No doubt the Spaniards had, in many instances, provoked acts of piracy by rousing a spirit of revenge for the cruel sufferings Englishmen had sustained at the hands of the Inquisition. Thus Dorothy Seely, when petitioning the Lords of Elizabeth’s Council for recovery of the losses and sufferings of her husband, who, with others of the Queen’s subjects, had been thrown into a Spanish prison, prays that she and “the friends of such of Her Majesty’s subjects as be there imprisoned, afflicted and tormented against all reason, may be allowed to fit out certain ships for the sea at their own proper charges, and to capture such Inquisitors, or other such Papistical subjects of the King of Spain, as they can take by sea or land, and to retain them in prison in England with such torment and diet as Her Majesty’s subjects had suffered in Spain.... Or that it may please Her Majesty to grant unto the Archbishop of Canterbury and the bishops the like commission in all points for foreign Papists, as the Inquisition has in Spain for the Protestants, that thereby they may be forced not to trouble her subjects repairing to Spain, or that there may be hereupon an interchange or delivery of prisoners.”[120]

Daring exploits and cruelty of Lord Thomas Cobham,

Not the least daring of the English aristocratic freebooters were the sons of Lord Cobham of Cowling Castle.

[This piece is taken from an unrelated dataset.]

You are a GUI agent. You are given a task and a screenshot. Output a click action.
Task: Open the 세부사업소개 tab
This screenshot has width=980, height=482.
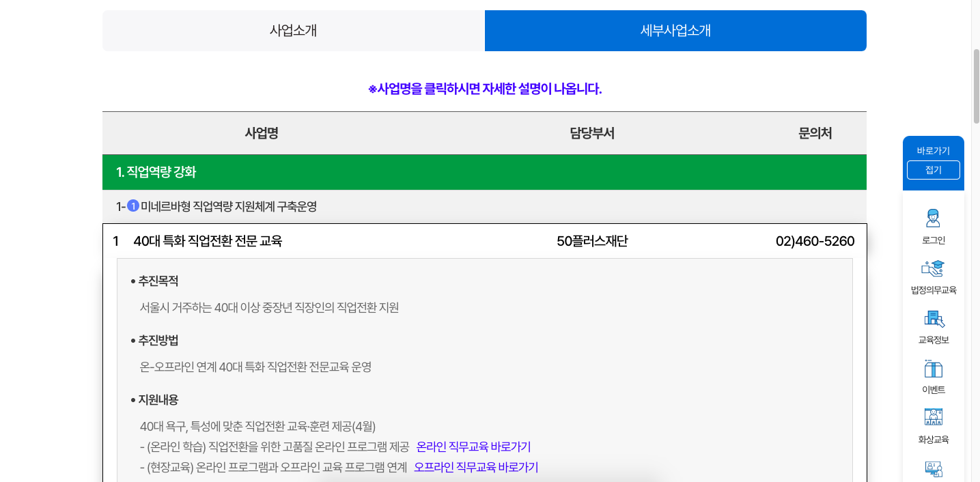[675, 30]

Having distinguished themselves during their youth in Wyatt’s rebellion, they had grown up after the type of their boyhood, lawless Protestants, half knight-errants of the Reformation, and half pirates roving the seas, with a combined spirit of revenge and love of plunder. Thomas Cobham, the most intrepid and daring of the sons, was one of many whom Elizabeth was, for some time, powerless to suppress, even had she been so disposed. Indeed, he was continually at war on his own account with the enemies of the truth wherever he could combine the service of the cause of Protestantism with pecuniary gain. Although in his case there may have been more of the crusader than of the marauder, he had become so desperate a rover, that Elizabeth was at last forced to proclaim him an outlaw, but she was evidently not anxious about his capture. Alike cruel and daring, Cobham had resolved not to be outdone in this respect by the Inquisitors of Spain. Froude says of him[121] that, whilst cruising in the Channel, he caught sight of a Spanish ship, which had been freighted in Flanders for Bilbao, with a cargo valued at eighty thousand ducats, and forty prisoners who were going to Spain to serve in the galleys, and that he chased her into the Bay of Biscay, where he fired into her, killed the captain’s brother and a number of his men, and, boarding her when all resistance had ceased, sewed up the captain himself and the survivors of the crew in their own sails, and flung them overboard. Having scuttled the ship, Cobham made off with the booty to his pirate’s den in the south of Ireland.

Though English hearts had often been broken with the news of brothers, sons, or husbands wasting to skeletons in the dungeons of Cadiz, or burning to ashes in the Plaza at Valladolid, the eighteen drowned bodies, with the mainsail for their winding sheet, which were washed upon the Spanish shores, tended only to increase the horrors and to magnify the punishments to which English prisoners in Spain had long been subjected.[122]